Amelia looked at the jar. The last streaks of honey moved slowly down the inside of the glass, patient and golden. Honey didn’t rush. Bees built in cells, one small chamber beside another, until the weight became undeniable.
Her plan had to be undeniable. Not a hope or a clever thought. Not a list that made her feel better because the world looked less terrifying when broken into steps.
Something solid enough that Belmaine could not turn it back on Thomas.
She lifted her gaze. “I need to move faster.”
Thomas’s eyes sharpened. “With what?”
“Everything.”
“That is not an answer.”
“It’s the only one I have today.”
He looked at her as if he knew she was hiding half a battlefield under her veil.
Which, in fairness, she was.
“Amelia.”
The sound of her name coming from him almost made her break and tell him, but she took a breath and straightened her spine.
“I’m not going to do anything foolish.”
Hob made a sound.
She turned. “No commentary from the boulder gallery.”
“I said naught.”
Thomas’s mouth twitched, though the worry didn’t leave his eyes.
It was enough.

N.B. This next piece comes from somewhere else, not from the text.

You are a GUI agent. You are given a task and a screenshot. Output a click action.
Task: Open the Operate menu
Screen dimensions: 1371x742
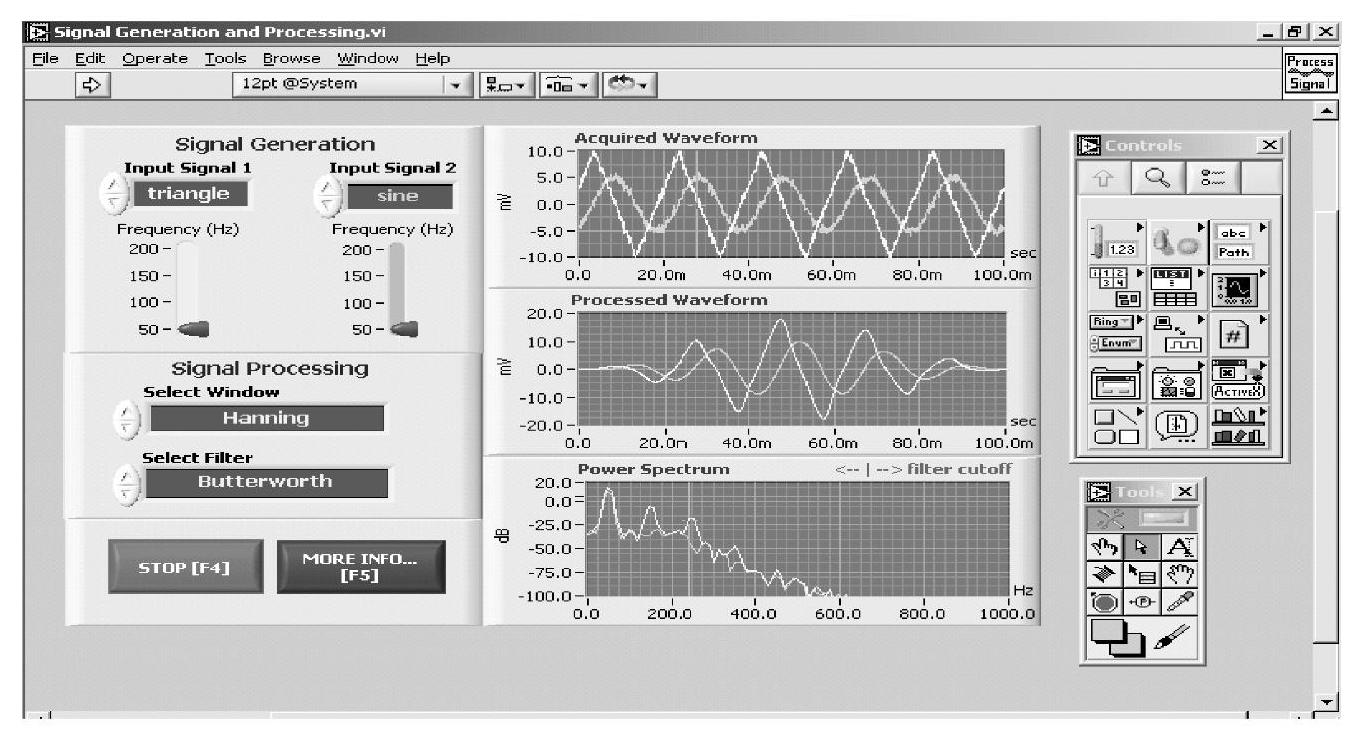click(x=155, y=58)
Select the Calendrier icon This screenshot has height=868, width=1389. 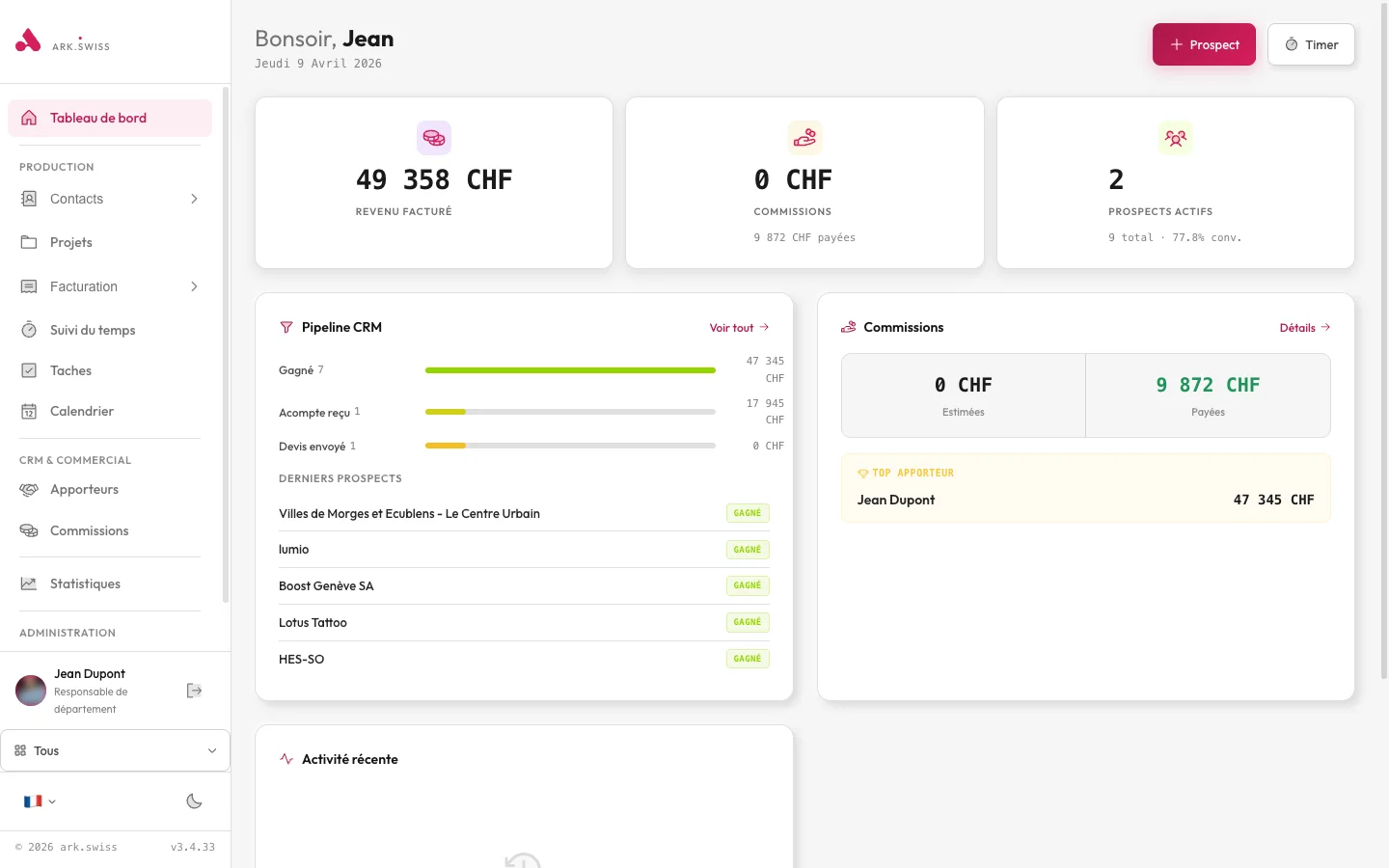(28, 411)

Not enough to fix anything. Not enough to make gossip harmless or Belmaine stupid or the crown merciful. But enough to put one small candle between them and the dark.
Huck watched the two of them with altogether too much understanding.
“Good,” he said.
Thomas looked at him. “What is good?”
“Nothing.” Huck picked up the basket. “Merely admiring Winifred’s judgment.”
Amelia tucked the honey jar against her ribs. “Please tell Winifred she has excellent timing.”
“I shall not,” Huck said. “It’ll make her impossible.”
Edith took the empty bread board and gave Amelia one long look. “Do what you must, but do not forget that clever women still need supper.”
“That sounded loving and threatening.”
“It was both.”
Thomas stepped closer, lowering his voice. “Do not go beyond the walls without telling me.”
“I wasn’t planning to.”
His expression suggested he had grave doubts about the honesty of that sentence.
“Amelia.”
“I heard you.”
“Nay. You listened. There is a difference.”
She hated that he knew that.
For one heartbeat, the hall, the gossip, the cold, the watching men beyond the ridge, all of it narrowed to the space between them.
His hand lifted slightly, as if he meant to touch the honey jar, or her arm, or perhaps the curl near her cheek that had fought free of her wimple again. Then he stopped himself.
Thomas could face a dozen armed men without blinking, but one loose curl apparently required a council of war. Amelia smiled despite herself.
“What?” he asked.
“Nothing.”
Outside, the wind pushed at the door and sent a thin whisper along the rushes. Somewhere beyond Ashcombe, a man in Belmaine’s colors was likely figuring out what had gone wrong and deciding what to try next.
Mistress Bell’s salt had been the warning. Huck’s honey had been the answer.
Amelia held the jar a little tighter and went to find paper and ink.